Corporate Partner, Helen Mather discusses Shareholders’ life insurance policies.

A business can be adversely impacted by the loss of a shareholder and therefore shareholders of companies may consider taking out life insurance policies to protect the continuity of the business.

Types of shareholder life insurances and how it should work

There are two types of arrangements, life policies linked to cross options and keyman insurance.

Keyman insurance is taken out by the company in respect of a shareholder who is a key executive to ensure minimum business disruption in the event of the death of that key executive. Insurance proceeds are normally applied to find a replacement but can be used by the company to buy back the shares from the deceased shareholder’s estate, although this is more unusual due to the legal requirements relating to a buyback of shares by a company.
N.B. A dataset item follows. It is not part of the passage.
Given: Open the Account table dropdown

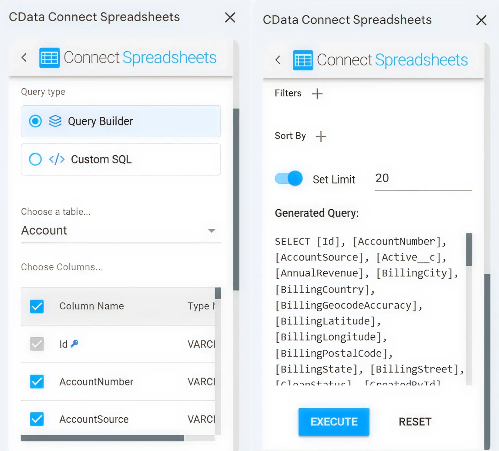Looking at the screenshot, I should (211, 231).
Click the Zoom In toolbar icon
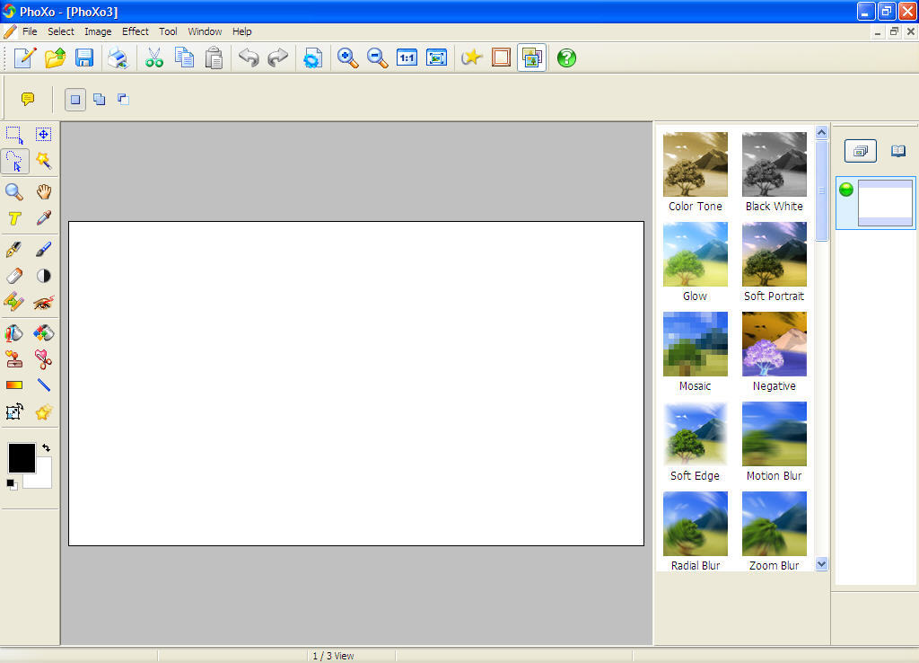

In terms of life policies linked to cross options, the policy is taken out by a shareholder and held on trust for the other shareholders, so that on the death of that shareholder, the continuing shareholders receive the insurance proceeds in order to buy the shares from the deceased shareholder’s estate. A cross option agreement would be put in place so that the estate of the deceased shareholder can require the continuing shareholders to buy the shares, and conversely the continuing shareholders can require the estate to sell the shares at the prescribed price.

The legal traps for the unwary

There are numerous pitfalls to be aware of when it comes to such arrangements including:

  • If there are no formal contractual arrangements in place, the person entitled to the shares on the death of the deceased shareholders, the beneficiary, (whether under will or due to the intestacy laws) would step into the shoes of the deceased shareholders. This may not help the business going forward if the continuing shareholders and the beneficiary have conflicting views or a lack of experience relating to how the business is to be conducted;
  • The policies are put in place but there are no cross options agreements. This means that the continuing shareholders will receive the proceeds but are not compelled to buy the shares from the deceased shareholder’s estate. Potentially the continuing shareholder could profit from this scenario by either not agreeing to buy the shares or trying to agree a lower price for the shares with the deceased shareholder’s estate. Likewise, the deceased shareholder’s estate would not be compelled to sell the shares;
  • Conflicts can arise between the shareholders and the deceased shareholder’s estate if the provisions dealing with share valuations are omitted from the agreements put in place or there are differences between the share valuation and the value of the insurance proceeds received;
  • The wording of the declaration of trust which enables the proceeds from the deceased shareholder’s life policy to be transferred to the continuing shareholders is often not adequate which results in the declaration of trust becoming invalid;
  • The wording of the cross option agreement is inadvertently termed in such a way as to lose the business property relief available on shares in relation to inheritance tax;
  • In the case of a company buyback of shares using the proceeds from the keyman insurance, not having the appropriate option agreement in place, not following the correct procedures in relation to a buyback of shares or despite receiving the insurance proceeds, the company not having sufficient distributable reserves to buyback the shares (which is a legal requirement).

How Kuits can help

Given the above, we would recommended any life insurance arrangements are reviewed to make sure the desired arrangements will be implemented as smoothly as possible and to avoid any further upset and obstacles in what will be an emotionally stressful time for all concerned.